▼
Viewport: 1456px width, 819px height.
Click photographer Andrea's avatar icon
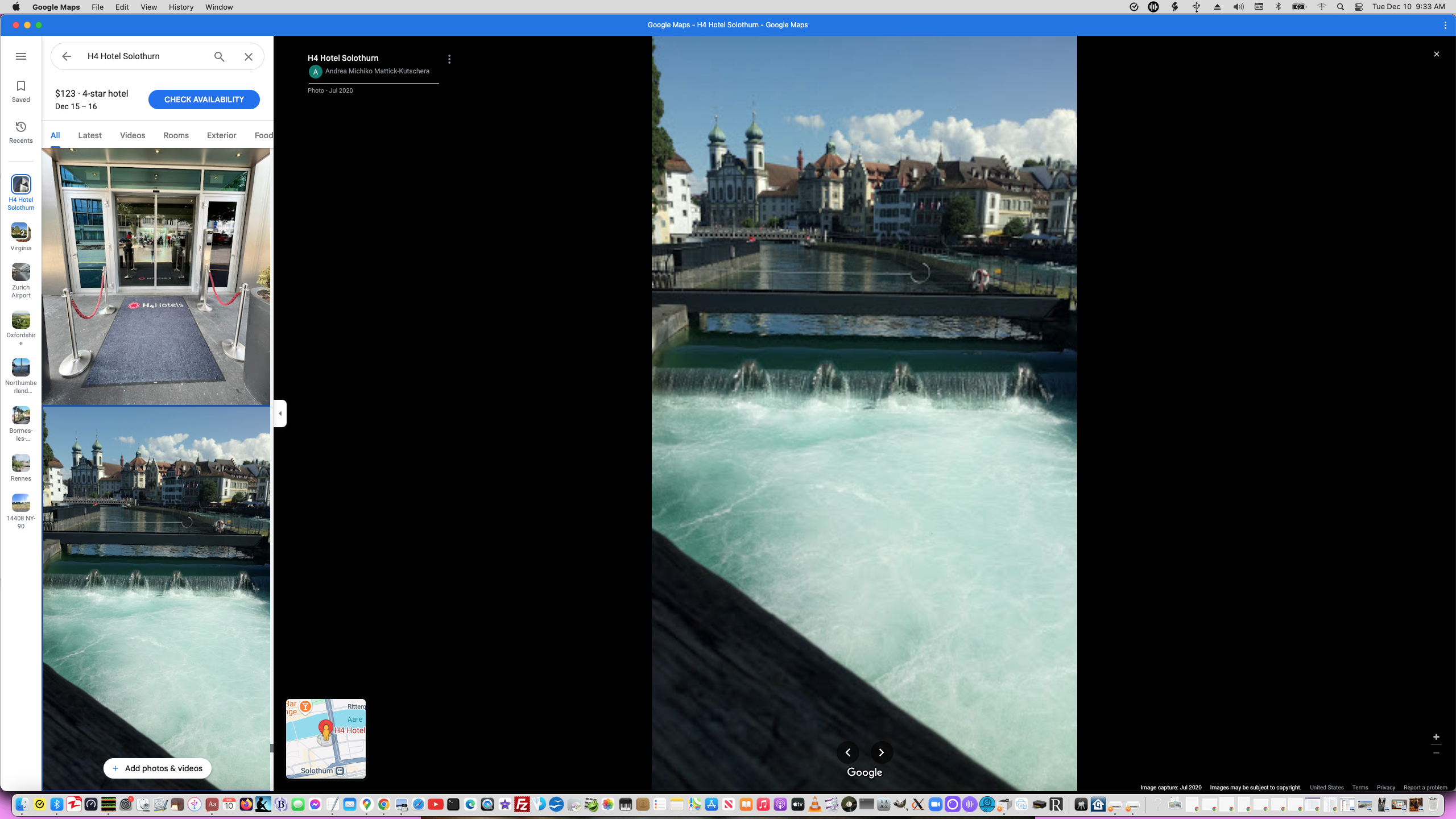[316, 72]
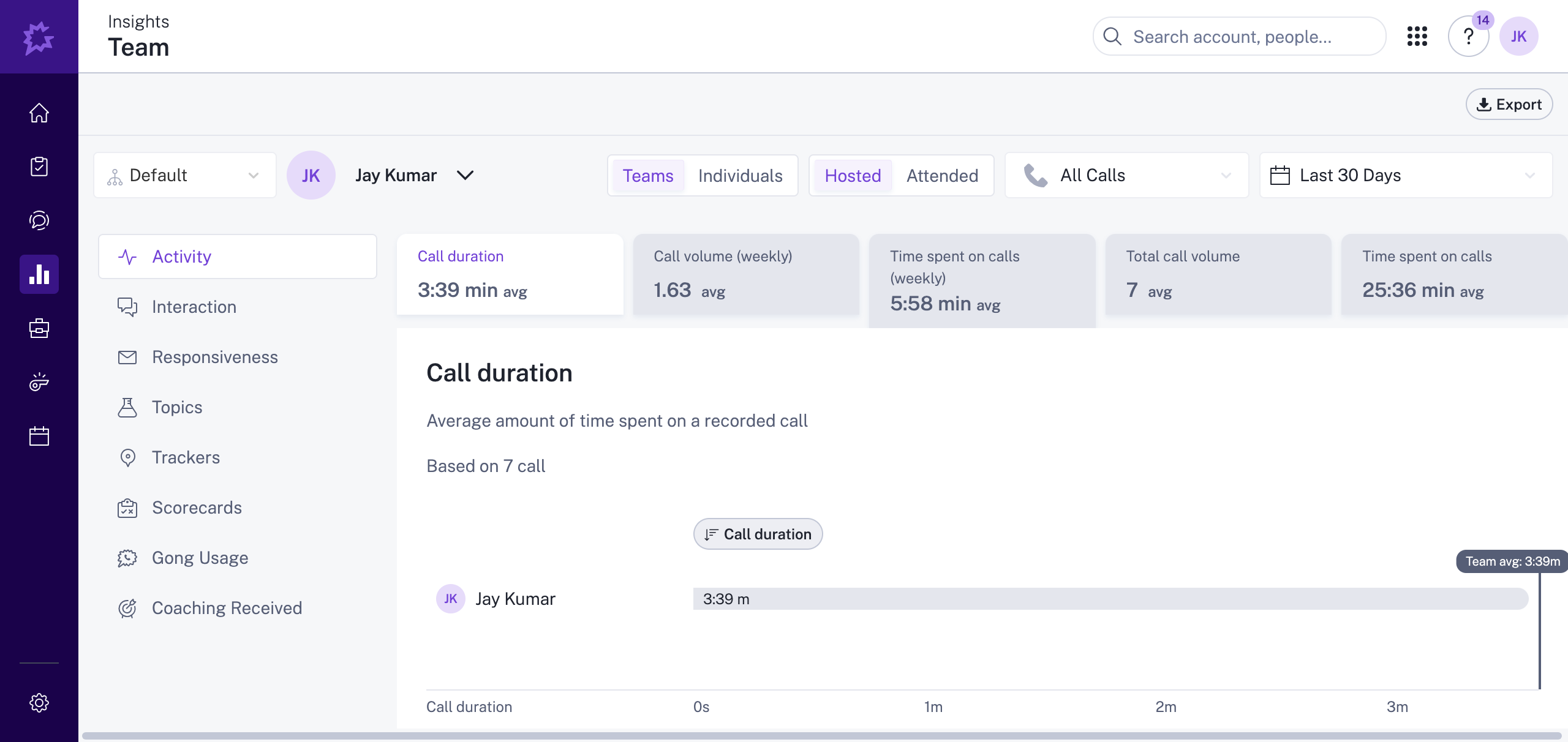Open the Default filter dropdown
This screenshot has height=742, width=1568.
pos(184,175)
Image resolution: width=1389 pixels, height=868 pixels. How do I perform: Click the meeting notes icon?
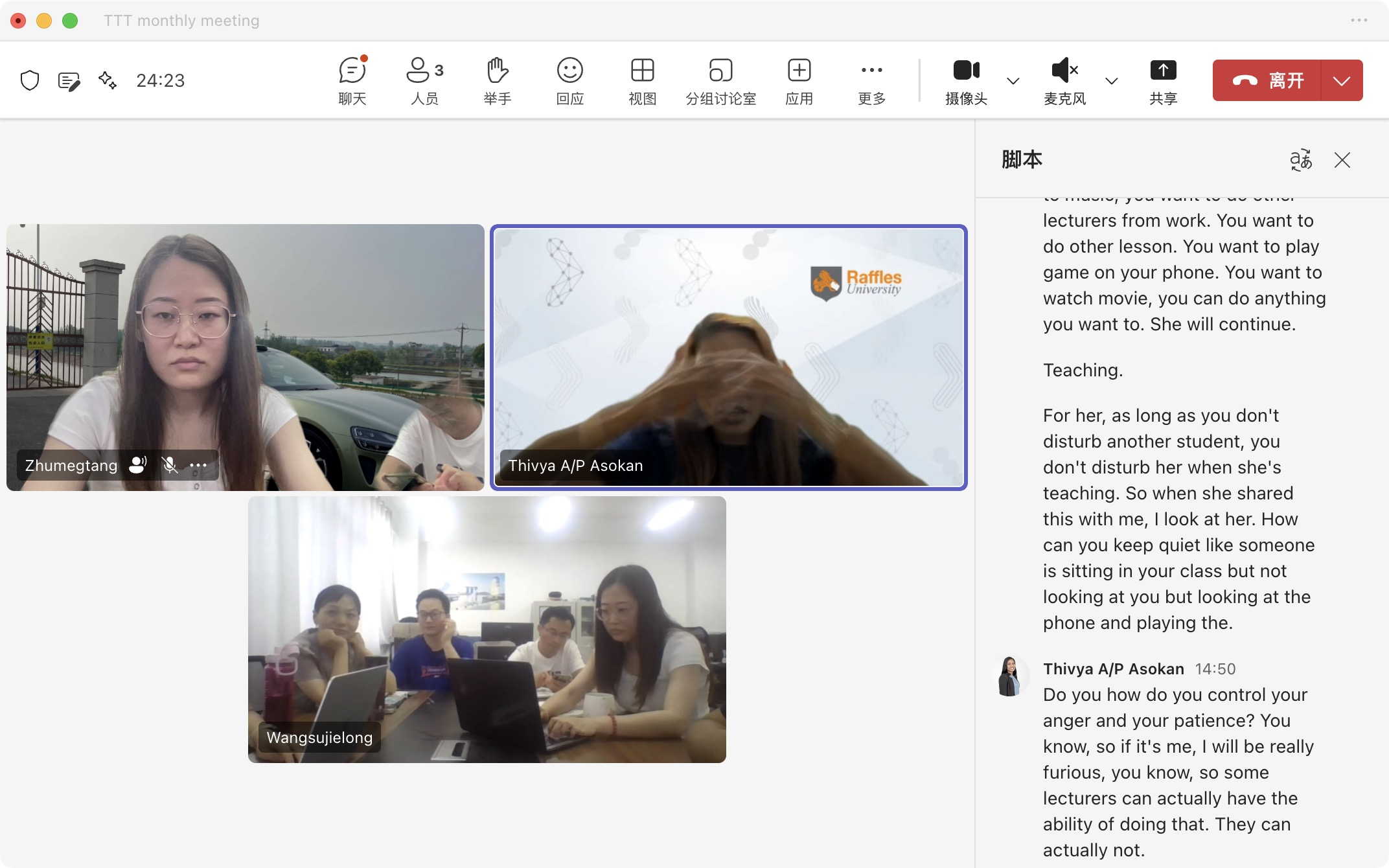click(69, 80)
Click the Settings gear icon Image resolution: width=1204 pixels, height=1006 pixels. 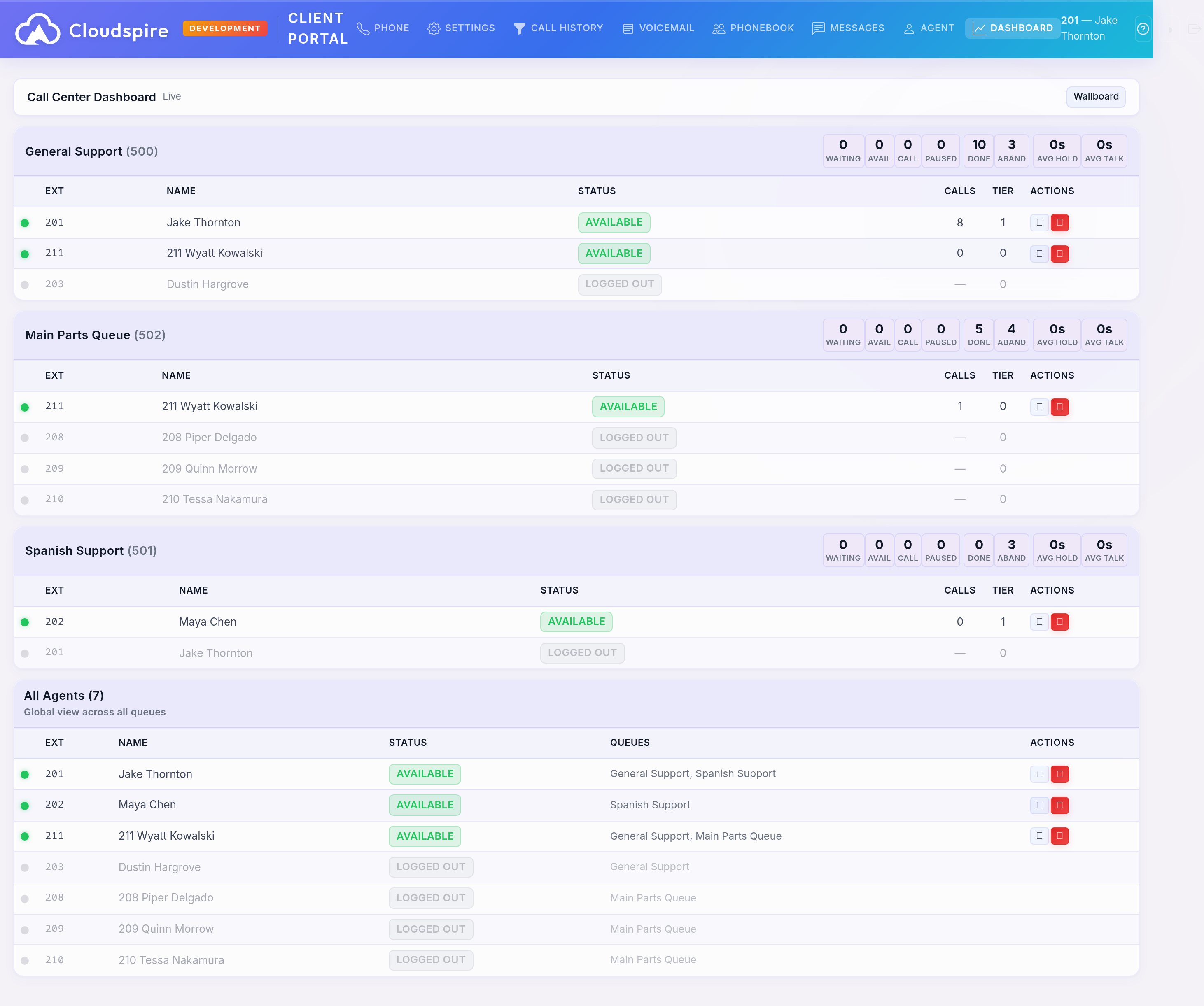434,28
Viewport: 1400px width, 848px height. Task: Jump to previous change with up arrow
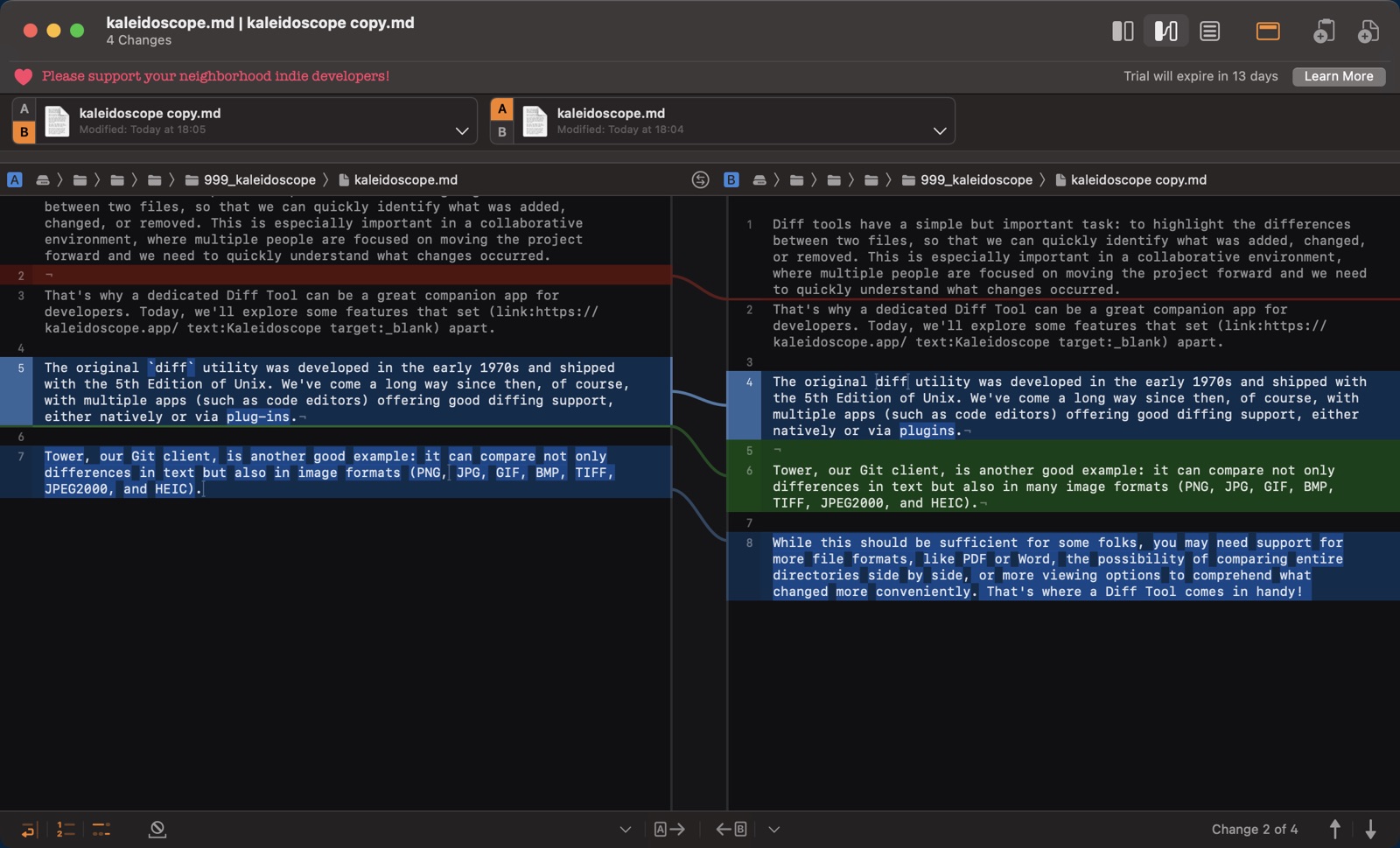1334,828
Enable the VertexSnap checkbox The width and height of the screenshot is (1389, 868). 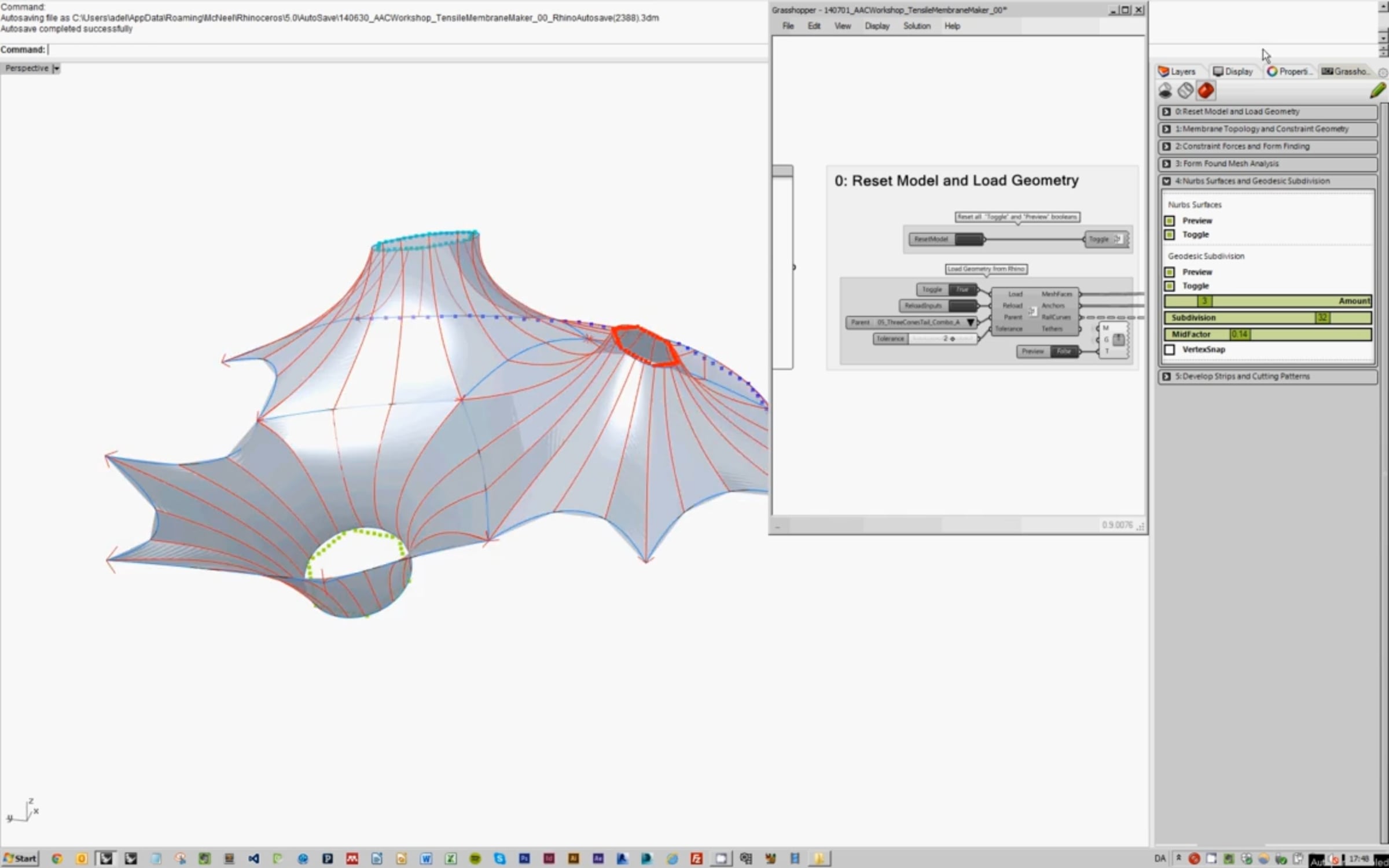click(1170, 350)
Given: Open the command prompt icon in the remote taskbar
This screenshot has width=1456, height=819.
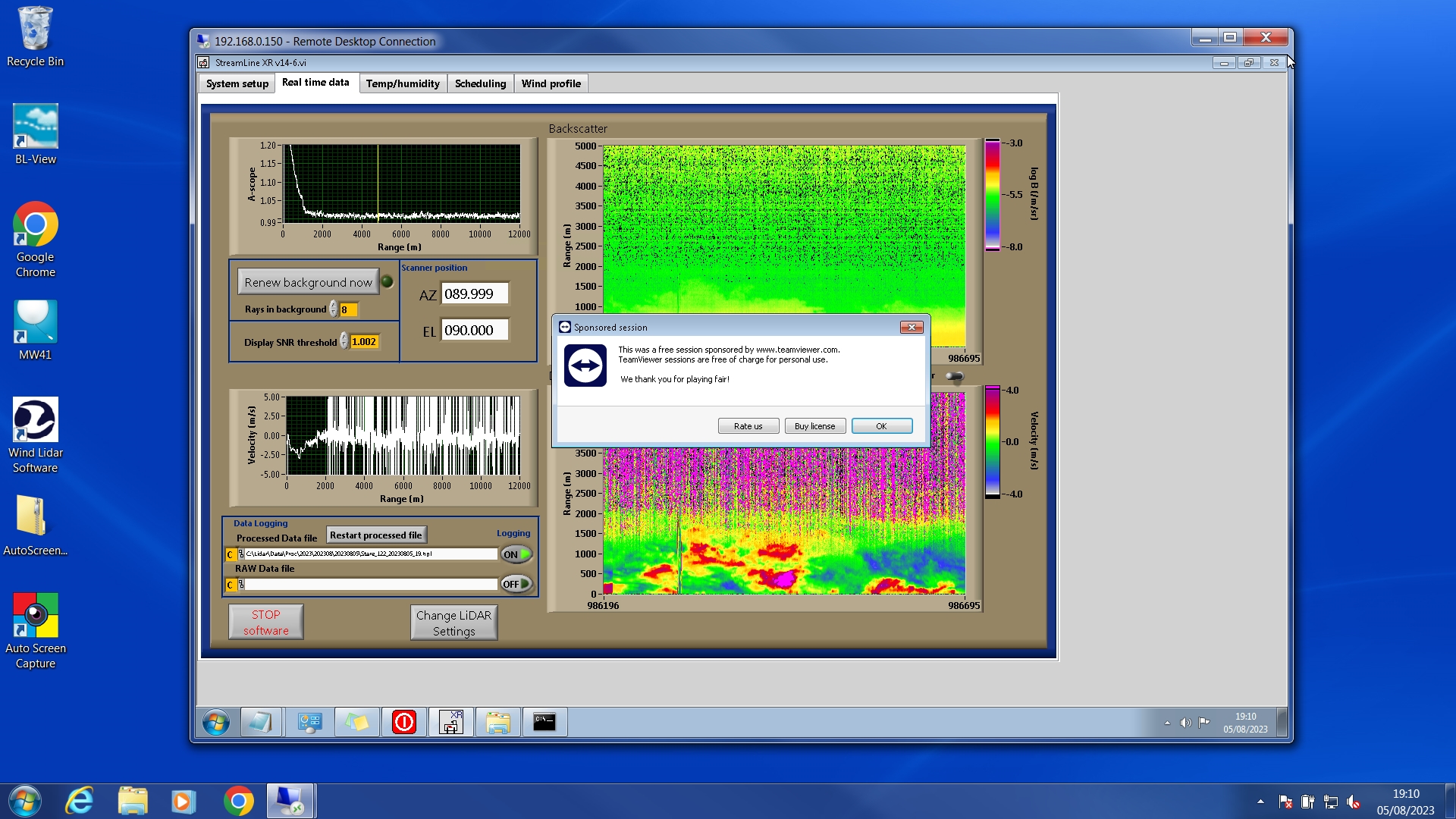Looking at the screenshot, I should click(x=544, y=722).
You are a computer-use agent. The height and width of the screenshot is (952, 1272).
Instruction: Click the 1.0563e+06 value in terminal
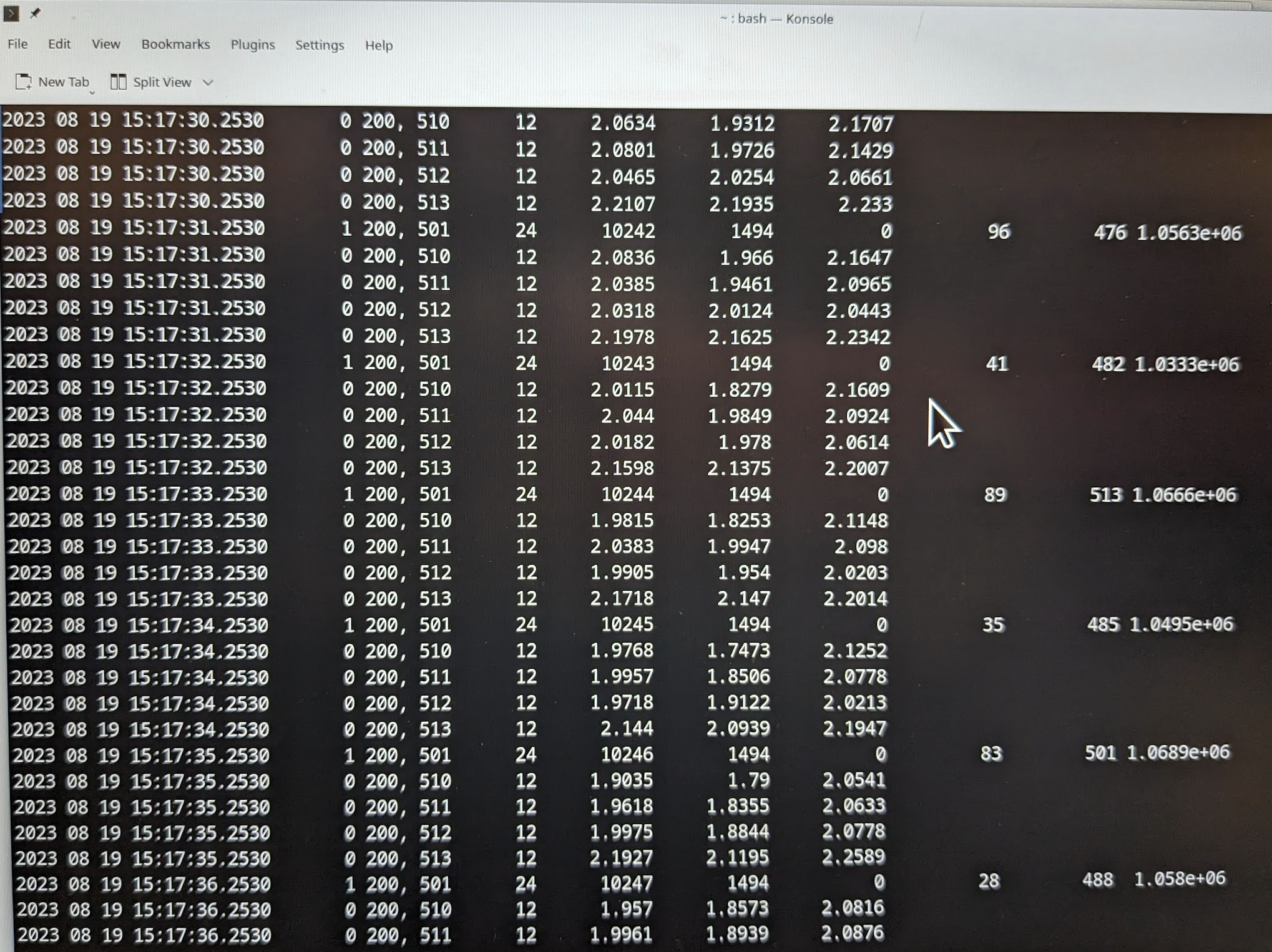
▲
**Task to carry out**. Starting at the line that contains "This screenshot has width=1456, height=819.", retype each line through the end of the data exactly, and leave out every picture.

**Answer space**.
This screenshot has width=1456, height=819.
Looking at the screenshot, I should click(x=544, y=722).
You are a computer-use agent. The height and width of the screenshot is (952, 1272).
Instruction: Click the 1.0563e+06 value in terminal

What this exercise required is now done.